Action item - Read the passage on copper batteries and decide whether each statement agrees with it, answering yes or no and quoting the words that settle it: (a) The findings appeared in Nature Communications in late November. (b) The discharge cycle rates were recorded at elevated temperatures. (c) The batteries are made with lithium rather than copper.

Stanford University scientists have made high performance batteries using copper, not lithium, that cost less and perform better.
The findings by Colin D. Wessells, Robert A. Huggins and Yi Cui were published in Nature Communications in late November. The researchers made the batteries out of copper nanoparticles.
Finding low cost batteries are the missing piece in making renewable energy feasible for modern energy consumption. Energy from wind and solar sources needs to be stored when those energy sources go offline.
“Stationary energy storage systems that can operate for many cycles, at high power, with high round-trip energy efficiency, and at low cost are required,” writes the study’s authors.
“Existing energy storage technologies cannot satisfy these requirements. Here we show that crystalline nanoparticles of copper hexacyanoferrate, which has an ultra-low strain open framework structure, can be operated as a battery electrode in inexpensive aqueous electrolytes.”
The scientists recorded impressive discharge cycle rates all at room temperature.
“After 40,000 deep discharge cycles at a 17 C rate, 83% of the original capacity of copper hexacyanoferrate is retained.”
At this rate, Wessells said the batteries will be long-lived.

Provided material -
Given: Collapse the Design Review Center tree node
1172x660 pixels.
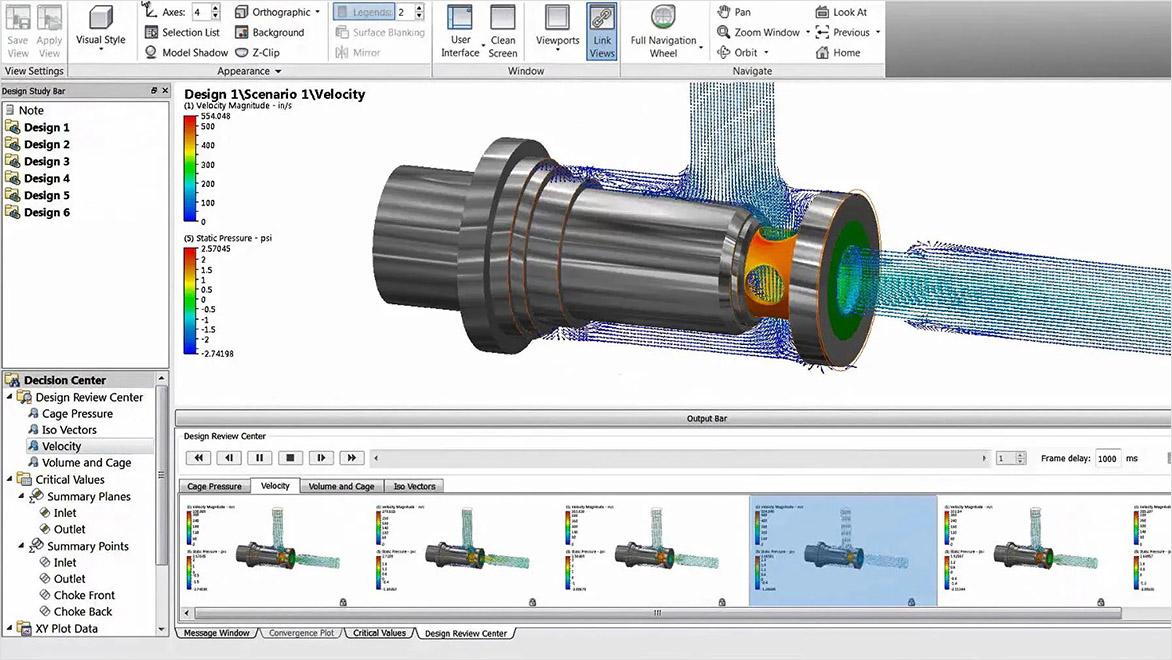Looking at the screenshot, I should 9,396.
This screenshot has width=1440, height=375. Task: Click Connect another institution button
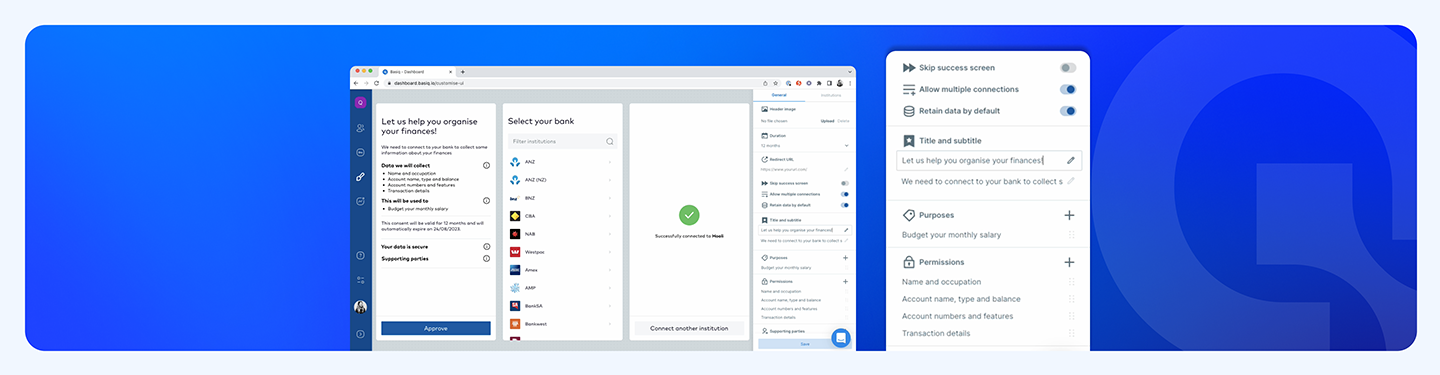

The completed task -
(a) Yes: "were published in Nature Communications in late November"
(b) No: "all at room temperature"
(c) No: "using copper, not lithium"